● Required task:
Retype the data, starting with the line that contains "Apply the Título 1 style" and going on through the line that contains "This screenshot has width=900, height=419.", and leave out the pictures.

● Data entries:

────────

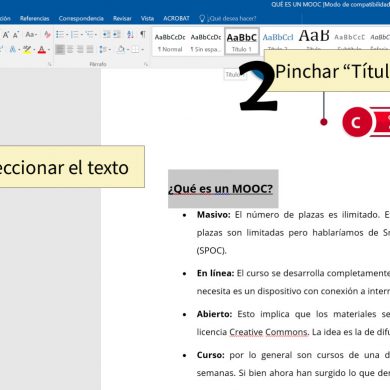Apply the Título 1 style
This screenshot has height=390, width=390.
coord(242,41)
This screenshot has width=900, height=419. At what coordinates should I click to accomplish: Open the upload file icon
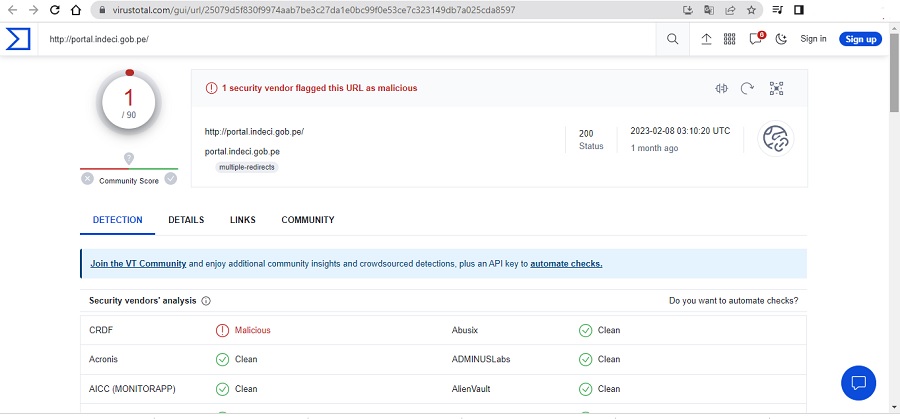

────────

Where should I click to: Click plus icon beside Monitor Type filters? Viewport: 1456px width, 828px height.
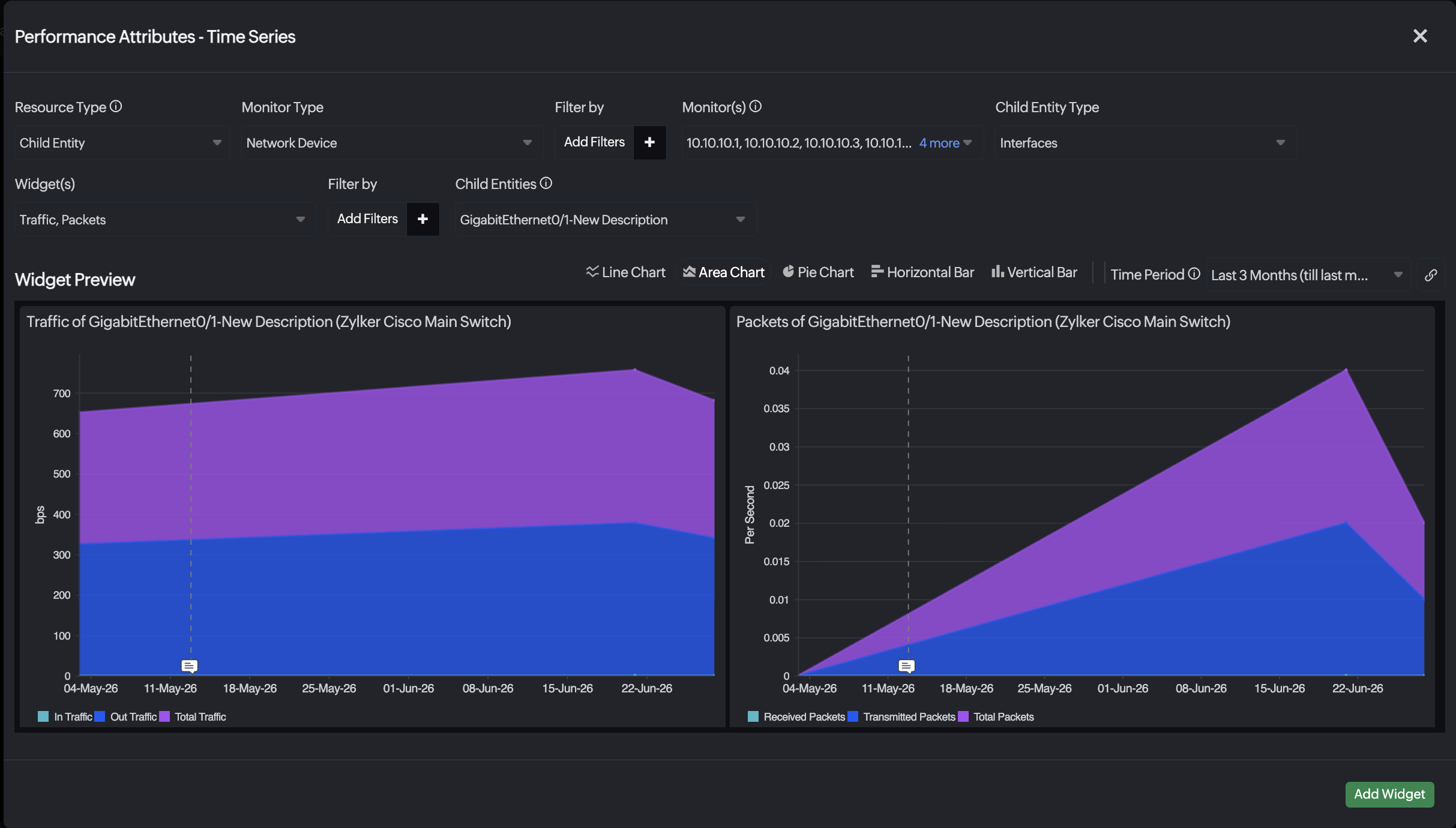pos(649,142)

────────

● Answer for this exercise:
Apply the Título 1 style
This screenshot has height=390, width=390.
coord(242,41)
This screenshot has width=900, height=419. At what coordinates should I click to accomplish: Open the upload file icon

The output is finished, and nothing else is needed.